RECORDS FOR PROCESSING:
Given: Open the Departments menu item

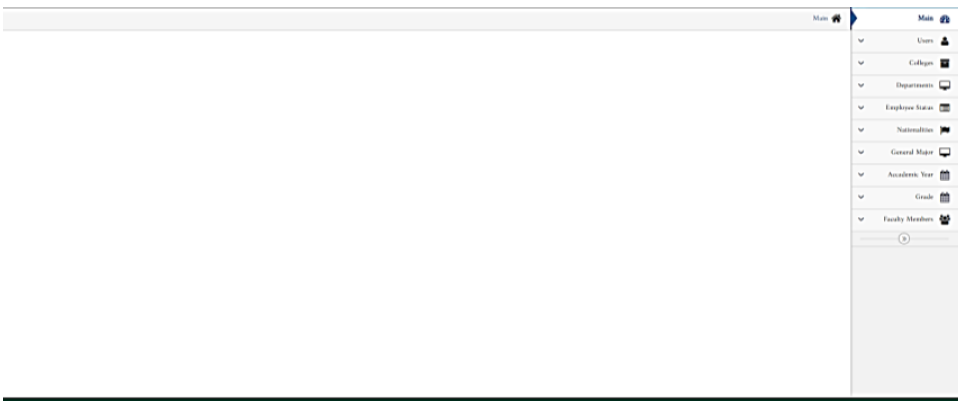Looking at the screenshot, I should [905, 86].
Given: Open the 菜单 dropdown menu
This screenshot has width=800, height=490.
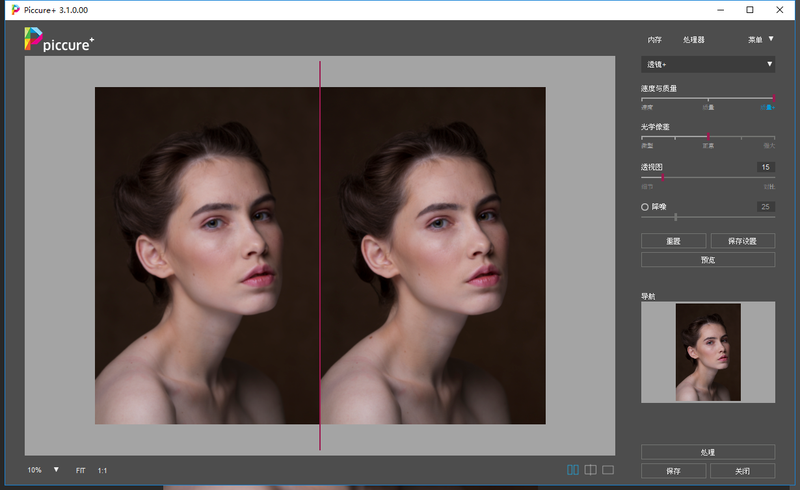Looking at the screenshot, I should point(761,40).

ASSIGNED TASK: Without including any picture, set down the listing above exactly as it appears.

EXPECTED ANSWER:
Given: Open the Departments menu item

Looking at the screenshot, I should [905, 86].
Given: Open the 菜单 dropdown menu
This screenshot has width=800, height=490.
Looking at the screenshot, I should point(761,40).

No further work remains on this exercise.